ABOUT THIS EXERCISE: Your task is to retype, exactly and only, the lines from the one containing "Task: Expand the ttyS1 hardware entry" to the final line of the entries, leaving out all pictures.

Stored items:
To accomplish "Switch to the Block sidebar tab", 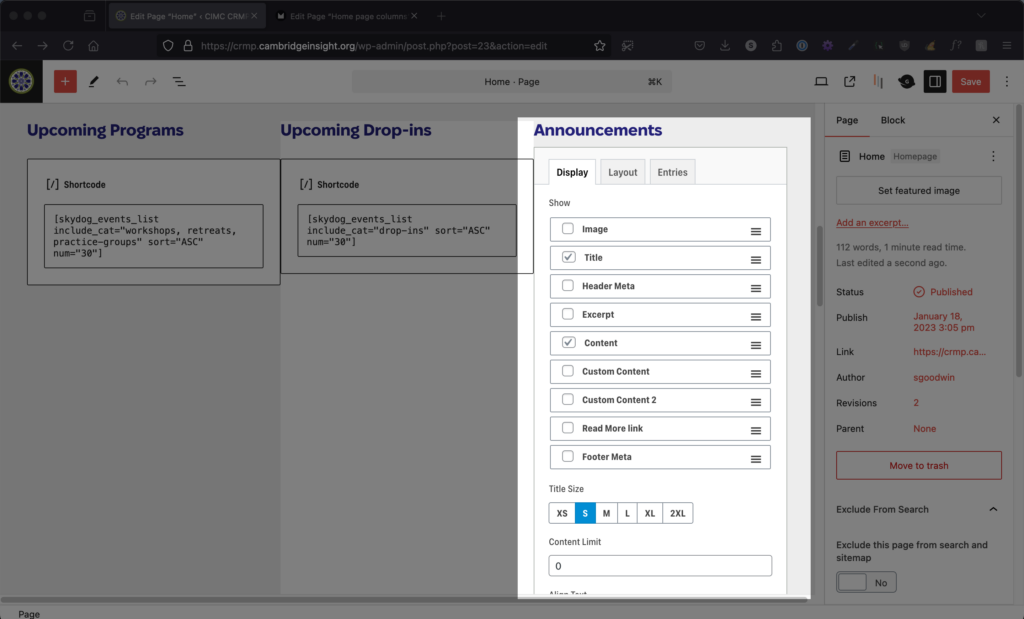I will (x=892, y=120).
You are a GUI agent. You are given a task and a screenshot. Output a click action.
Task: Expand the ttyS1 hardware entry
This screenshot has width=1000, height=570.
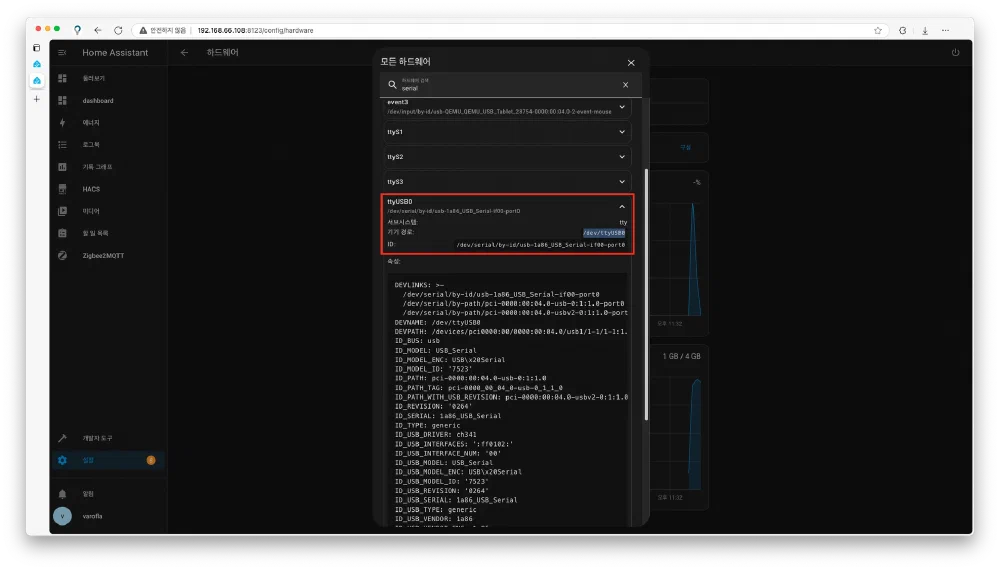(622, 131)
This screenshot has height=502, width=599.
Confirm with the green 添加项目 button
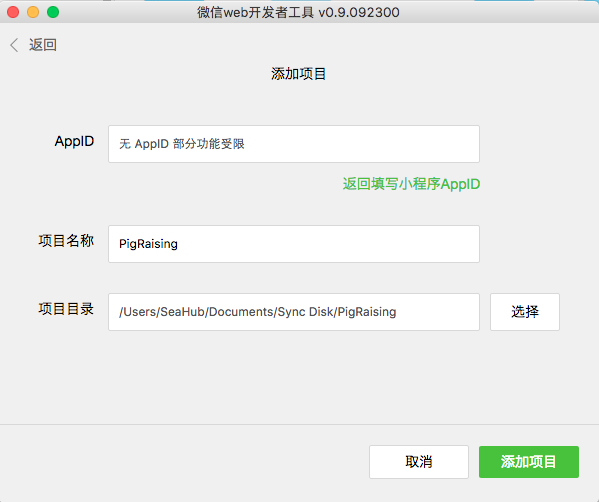click(x=529, y=462)

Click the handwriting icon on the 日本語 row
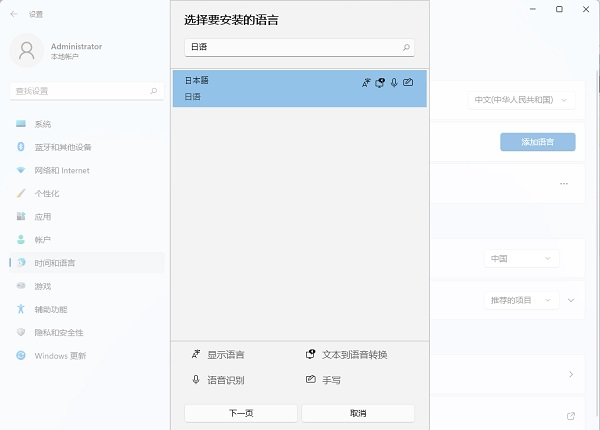pyautogui.click(x=408, y=82)
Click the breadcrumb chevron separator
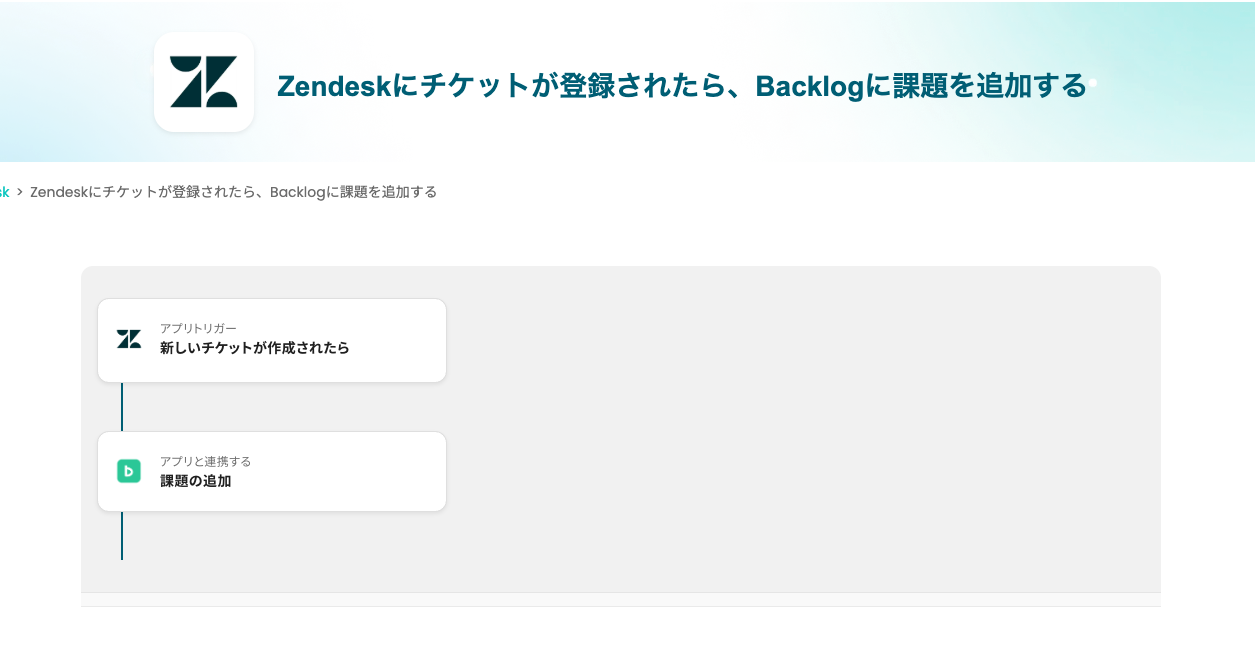The image size is (1255, 661). coord(20,192)
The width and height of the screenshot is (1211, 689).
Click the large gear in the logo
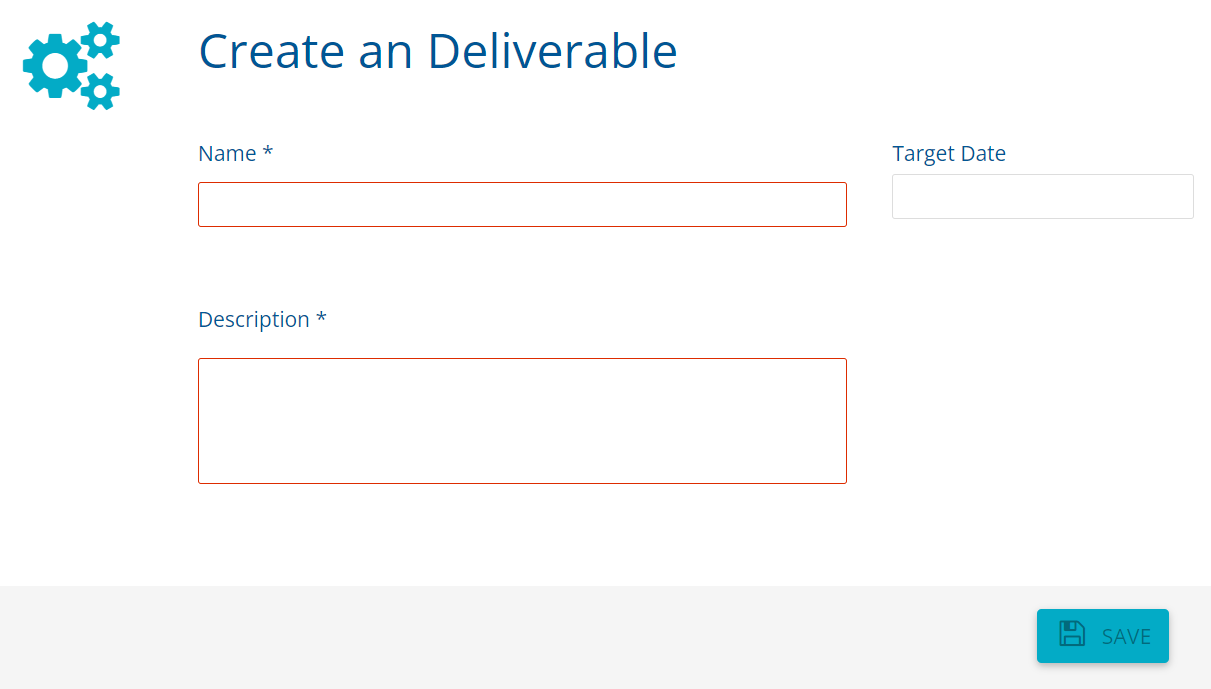point(53,66)
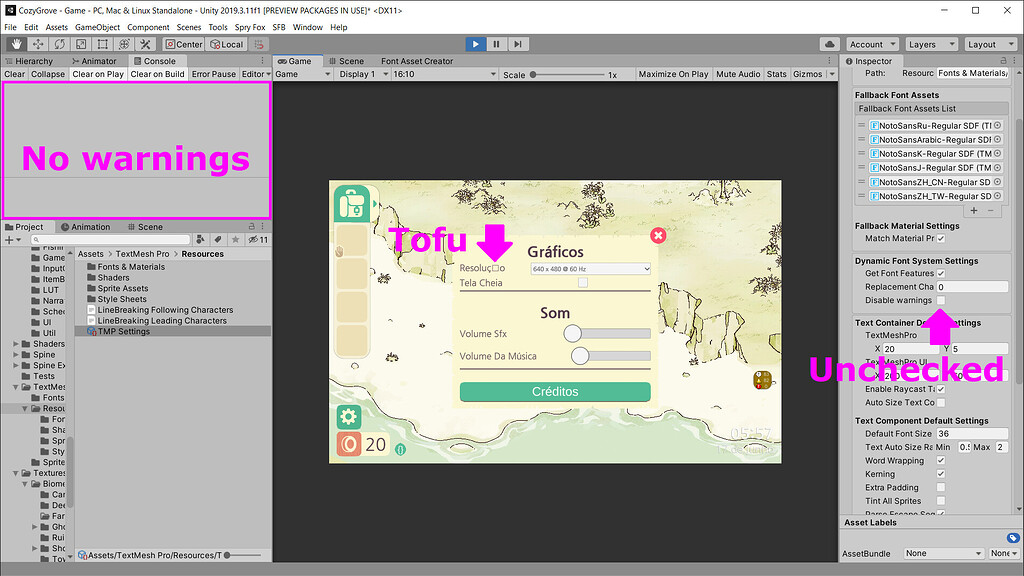Click the Créditos button in the game

point(554,393)
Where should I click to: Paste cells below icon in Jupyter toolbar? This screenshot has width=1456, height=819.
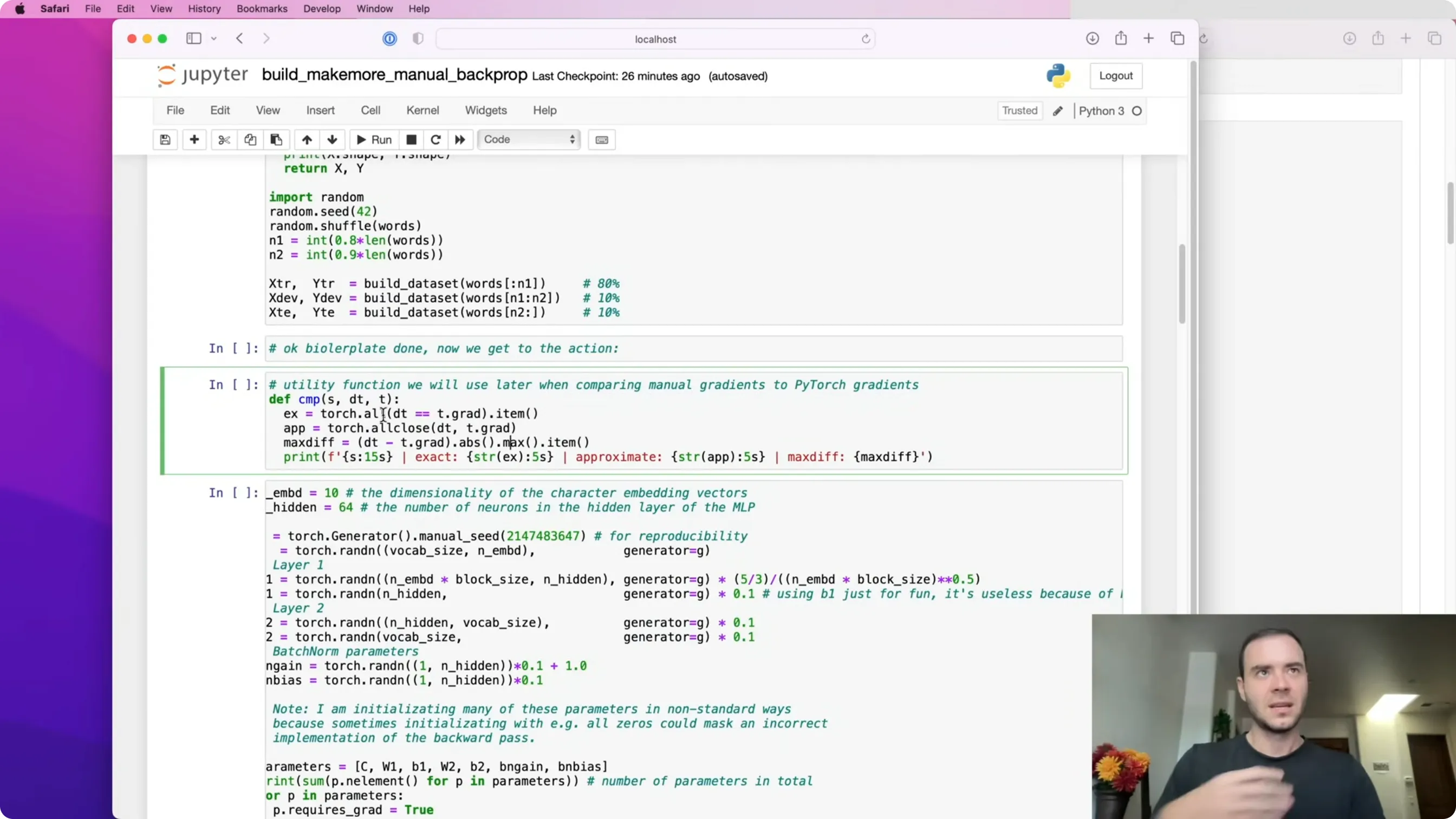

ANSWER FOR THE TASK:
Task: Expand the ttyS1 hardware entry
This screenshot has width=1000, height=570.
(622, 131)
This screenshot has height=502, width=599.
Confirm with the green 添加项目 button
click(x=529, y=462)

Click the handwriting icon on the 日本語 row
pyautogui.click(x=408, y=82)
Click the breadcrumb chevron separator
The image size is (1255, 661). coord(20,192)
The width and height of the screenshot is (1211, 689).
Click the large gear in the logo
point(53,66)
Click the Créditos button in the game

point(554,393)
Where should I click to: Paste cells below icon in Jupyter toolbar? This screenshot has width=1456, height=819.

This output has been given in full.